In this section, we will look at 3 things:

1.   Separation of data into training and test sets.
2.   Loading and cleaning the data to remove punctuation and numbers.
3.   Defining a vocabulary of preferred words.



### Split into Train and Test Sets

We are pretending that we are developing a system that can predict the sentiment of a textual movie review as either positive or negative. This means that after the model is developed, we will need to make predictions on new textual reviews. This will require all of the same data preparation to be performed on those new reviews as is performed on the training data for the model.

We will ensure that this constraint is built into the evaluation of our models by splitting the training and test datasets prior to any data preparation. This means that any knowledge in the
test set that could help us better prepare the data (e.g. the words used) is unavailable during the preparation of data and the training of the model. 

That being said, we will use the last 100 positive reviews and the last 100 negative reviews as a test set (100 reviews) and the remaining 1,800 reviews as the training dataset. This is a 90% train, 10% split of the data. The split can be imposed easily by using the filenames of the reviews where reviews named 000 to 899 are for training data and reviews named 900 onwards are for testing the model.

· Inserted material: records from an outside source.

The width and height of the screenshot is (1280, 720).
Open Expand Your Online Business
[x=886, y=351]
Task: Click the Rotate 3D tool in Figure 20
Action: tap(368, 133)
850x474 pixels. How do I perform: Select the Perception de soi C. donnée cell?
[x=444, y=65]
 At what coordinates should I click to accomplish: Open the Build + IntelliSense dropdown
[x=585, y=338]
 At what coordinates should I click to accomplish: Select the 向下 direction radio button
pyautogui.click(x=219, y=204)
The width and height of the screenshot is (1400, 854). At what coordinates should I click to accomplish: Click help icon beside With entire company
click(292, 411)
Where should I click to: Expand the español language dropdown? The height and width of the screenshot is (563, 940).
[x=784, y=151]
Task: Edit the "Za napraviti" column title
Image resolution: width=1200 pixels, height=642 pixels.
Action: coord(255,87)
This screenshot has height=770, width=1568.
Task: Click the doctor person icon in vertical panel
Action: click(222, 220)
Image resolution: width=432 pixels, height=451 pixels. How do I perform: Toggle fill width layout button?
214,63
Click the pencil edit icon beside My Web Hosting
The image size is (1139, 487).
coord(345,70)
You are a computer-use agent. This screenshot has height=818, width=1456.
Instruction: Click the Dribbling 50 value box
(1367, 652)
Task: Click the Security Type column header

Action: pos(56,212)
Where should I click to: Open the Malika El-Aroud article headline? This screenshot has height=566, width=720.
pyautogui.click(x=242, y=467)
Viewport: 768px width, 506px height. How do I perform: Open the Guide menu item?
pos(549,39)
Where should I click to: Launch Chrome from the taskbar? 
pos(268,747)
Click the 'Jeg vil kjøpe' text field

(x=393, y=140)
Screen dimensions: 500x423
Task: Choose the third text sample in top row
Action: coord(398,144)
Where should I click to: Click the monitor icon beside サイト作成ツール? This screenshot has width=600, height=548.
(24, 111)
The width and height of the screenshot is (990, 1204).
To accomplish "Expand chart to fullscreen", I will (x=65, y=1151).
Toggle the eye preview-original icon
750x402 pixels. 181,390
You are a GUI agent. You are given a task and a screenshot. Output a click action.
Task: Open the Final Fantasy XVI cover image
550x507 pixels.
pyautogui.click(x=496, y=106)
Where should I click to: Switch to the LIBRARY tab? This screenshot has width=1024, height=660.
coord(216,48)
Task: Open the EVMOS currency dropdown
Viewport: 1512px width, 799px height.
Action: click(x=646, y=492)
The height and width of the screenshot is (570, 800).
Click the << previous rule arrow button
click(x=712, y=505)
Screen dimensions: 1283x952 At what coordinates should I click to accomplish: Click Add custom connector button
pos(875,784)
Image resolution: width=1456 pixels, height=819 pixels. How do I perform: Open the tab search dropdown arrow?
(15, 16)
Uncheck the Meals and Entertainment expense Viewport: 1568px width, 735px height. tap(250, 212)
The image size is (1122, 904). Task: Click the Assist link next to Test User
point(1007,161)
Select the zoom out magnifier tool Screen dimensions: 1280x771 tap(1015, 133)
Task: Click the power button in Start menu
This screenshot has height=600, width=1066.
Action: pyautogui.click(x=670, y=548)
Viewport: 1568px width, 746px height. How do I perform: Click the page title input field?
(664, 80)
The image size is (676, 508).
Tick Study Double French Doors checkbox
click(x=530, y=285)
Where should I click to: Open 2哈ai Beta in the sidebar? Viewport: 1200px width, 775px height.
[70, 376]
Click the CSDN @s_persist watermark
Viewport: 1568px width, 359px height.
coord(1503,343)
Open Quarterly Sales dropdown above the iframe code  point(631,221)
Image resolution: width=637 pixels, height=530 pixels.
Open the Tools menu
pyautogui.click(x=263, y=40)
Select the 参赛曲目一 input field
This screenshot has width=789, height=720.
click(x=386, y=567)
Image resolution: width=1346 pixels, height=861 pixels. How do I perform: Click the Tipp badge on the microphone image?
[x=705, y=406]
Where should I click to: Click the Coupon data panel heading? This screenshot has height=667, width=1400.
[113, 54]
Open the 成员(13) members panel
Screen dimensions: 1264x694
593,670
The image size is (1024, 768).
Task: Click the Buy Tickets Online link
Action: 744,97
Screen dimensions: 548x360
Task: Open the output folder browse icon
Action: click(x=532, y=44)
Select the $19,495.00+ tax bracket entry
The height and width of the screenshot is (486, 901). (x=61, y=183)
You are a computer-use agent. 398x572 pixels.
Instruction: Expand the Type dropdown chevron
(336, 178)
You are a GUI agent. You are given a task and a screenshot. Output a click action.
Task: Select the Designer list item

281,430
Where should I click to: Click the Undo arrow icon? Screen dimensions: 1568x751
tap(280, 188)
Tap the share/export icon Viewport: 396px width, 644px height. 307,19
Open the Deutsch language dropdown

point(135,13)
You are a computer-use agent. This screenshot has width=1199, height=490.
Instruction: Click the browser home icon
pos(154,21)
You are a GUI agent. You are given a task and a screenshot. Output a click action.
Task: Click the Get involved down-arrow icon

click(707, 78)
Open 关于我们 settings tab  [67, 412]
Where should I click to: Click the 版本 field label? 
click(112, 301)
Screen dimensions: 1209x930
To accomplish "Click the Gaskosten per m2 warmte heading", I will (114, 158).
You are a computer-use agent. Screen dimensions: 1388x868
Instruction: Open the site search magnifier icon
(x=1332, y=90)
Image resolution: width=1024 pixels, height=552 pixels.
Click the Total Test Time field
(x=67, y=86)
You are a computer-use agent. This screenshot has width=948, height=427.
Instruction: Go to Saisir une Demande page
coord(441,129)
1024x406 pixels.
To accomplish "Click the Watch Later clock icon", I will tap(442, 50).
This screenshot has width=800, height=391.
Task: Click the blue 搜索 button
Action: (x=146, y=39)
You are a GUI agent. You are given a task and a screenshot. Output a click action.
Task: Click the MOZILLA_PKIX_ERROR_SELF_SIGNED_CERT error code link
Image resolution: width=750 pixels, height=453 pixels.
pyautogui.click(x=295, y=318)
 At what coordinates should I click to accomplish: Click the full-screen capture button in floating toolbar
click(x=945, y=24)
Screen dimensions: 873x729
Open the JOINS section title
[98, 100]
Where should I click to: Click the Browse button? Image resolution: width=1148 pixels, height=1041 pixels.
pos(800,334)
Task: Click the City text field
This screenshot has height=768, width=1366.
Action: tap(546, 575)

### Loading and Cleaning Reviews

The text data is already pretty clean, so not much preparation is required. Without getting too much into the details, we will prepare the data using the following method:

* Split tokens on white space.
* Remove all punctuation from words.
* Remove all words that are not purely comprised of alphabetical characters.
* Remove all words that are known stop words.
* Remove all words that have a length <= 1 character.



In [3]:
import nltk
nltk.download('stopwords')

[nltk_data] Downloading package stopwords to /root/nltk_data...
[nltk_data]   Unzipping corpora/stopwords.zip.


True

In [4]:
from nltk.corpus import stopwords
import string
import re

# load doc into memory
def load_doc(filename):
  # open the file as read only
  file = open(filename, 'r')
  # read all text
  text = file.read()
  # close the file
  file.close()

  return text

# turn a doc into clean tokens
def clean_doc(doc):
  # split into tokens by white space
  tokens = doc.split()
  # prepare regex for char filtering
  re_punc = re.compile('[%s]' % re.escape(string.punctuation))
  # remove punctuation from each word
  tokens = [re_punc.sub('', w) for w in tokens]
  # remove remaining tokens that are not alphabetic
  tokens = [word for word in tokens if word.isalpha()]
  # filter out stop words
  stop_words = set(stopwords.words('english'))
  tokens = [w for w in tokens if not w in stop_words]
  # filter out short tokens
  tokens = [word for word in tokens if len(word) > 1]
  return tokens

# define base path for dataset
base_path = 'machine-learning-datasets/movie-review-polarity-dataset/txt_sentoken'

# load one file
filename = base_path + '/pos/cv000_29590.txt'
text = load_doc(filename)

# clean doc
tokens = clean_doc(text)
print(tokens)

['films', 'adapted', 'comic', 'books', 'plenty', 'success', 'whether', 'theyre', 'superheroes', 'batman', 'superman', 'spawn', 'geared', 'toward', 'kids', 'casper', 'arthouse', 'crowd', 'ghost', 'world', 'theres', 'never', 'really', 'comic', 'book', 'like', 'hell', 'starters', 'created', 'alan', 'moore', 'eddie', 'campbell', 'brought', 'medium', 'whole', 'new', 'level', 'mid', 'series', 'called', 'watchmen', 'say', 'moore', 'campbell', 'thoroughly', 'researched', 'subject', 'jack', 'ripper', 'would', 'like', 'saying', 'michael', 'jackson', 'starting', 'look', 'little', 'odd', 'book', 'graphic', 'novel', 'pages', 'long', 'includes', 'nearly', 'consist', 'nothing', 'footnotes', 'words', 'dont', 'dismiss', 'film', 'source', 'get', 'past', 'whole', 'comic', 'book', 'thing', 'might', 'find', 'another', 'stumbling', 'block', 'hells', 'directors', 'albert', 'allen', 'hughes', 'getting', 'hughes', 'brothers', 'direct', 'seems', 'almost', 'ludicrous', 'casting', 'carrot', 'top', 'well', 'anythi

### Define a Vocabulary

It is important to define a vocabulary of known words when using a bag-of-words model. The more words, the larger the representation of documents, therefore it is important to constrain the words to only those believed to be predictive. 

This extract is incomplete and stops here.